As we roam Mars' top tourist spots, Kevin explores why the spell of the Red planet grips so many. Beyond its alien topographic beauty and its 'pornographic geology - Mars bares all' (as one woman scientist puts it), Mars inspires the bigger questions: are we alone in the cosmos, and what is the longer term destiny of humanity? Was there more than one life genesis? Will humans ever live on more than one planet?
The travel itinerary includes the solar system's greatest mountain - Olympus Mons, a volcano more than twice the height of Everest with a summit crater that could contain Greater Los Angeles.
Olympus Mons' lava flows helped to create Mars' grand canyon - Vallis Marineris - an almighty gash in the planet's crust 4000 kilometres long and 7 kilometres deep.
A little to the east lies an extraordinary region called Iani Chasma, a vast realm of closely spaced and towering rock stacks and mesas, several hundreds of metres high. This unearthly shattered terrain was created billions of years ago when immense volumes of water burst out from beneath the surface.
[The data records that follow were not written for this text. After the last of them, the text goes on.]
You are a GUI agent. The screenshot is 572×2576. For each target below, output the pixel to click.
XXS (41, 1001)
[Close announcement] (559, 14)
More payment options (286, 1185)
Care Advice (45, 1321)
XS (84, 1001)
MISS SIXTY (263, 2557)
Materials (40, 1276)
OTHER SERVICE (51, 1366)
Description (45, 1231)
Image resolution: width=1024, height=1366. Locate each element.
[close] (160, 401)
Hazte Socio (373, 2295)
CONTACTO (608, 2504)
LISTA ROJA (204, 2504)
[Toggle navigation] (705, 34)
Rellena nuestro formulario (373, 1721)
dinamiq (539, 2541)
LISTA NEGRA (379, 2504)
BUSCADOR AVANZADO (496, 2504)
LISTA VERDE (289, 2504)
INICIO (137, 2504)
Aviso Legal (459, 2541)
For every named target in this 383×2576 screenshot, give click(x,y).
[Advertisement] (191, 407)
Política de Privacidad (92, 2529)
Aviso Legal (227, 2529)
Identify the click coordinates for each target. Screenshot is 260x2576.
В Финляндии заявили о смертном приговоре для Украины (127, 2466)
The catastrophically sculpted landscape is part of plentiful evidence that in its early days, Mars was awash with water and, in theory, environments in which life could evolve and survive. That is what the latest robot rover on Mars - Curiosity - is exploring at the dramatic Gale Crater with its central peak, Mount Sharp. Kevin meets some of the NASA scientists driving the robot up the mountain in search of signs that Mars was a cradle for life.
Other Mars guides in the programme include hard sci-fi novelist Kim Stanley Robinson whose rich invocations of Martian landscapes form a narrative bedrock of his Mars Trilogy. Kevin Fong also meets William Hartmann, a Mars scientist since 1971 and also an artist who paints landscapes of the Red Planet.
Other leading planetary scientists and Mars obsessives such as NASA's Chris McKay and Pascal Lee (another researcher who visits Mars through painting) lead Kevin to places where the first human visitors might set up a base safely. Options include the water-rich Martian Arctic: the shelter of giant hollowed lava tubes, or cratered plains in the southern hemisphere where local fossil magnetic fields might shield the human body from the dangerous radiation pouring through the planet's peachy pink skies.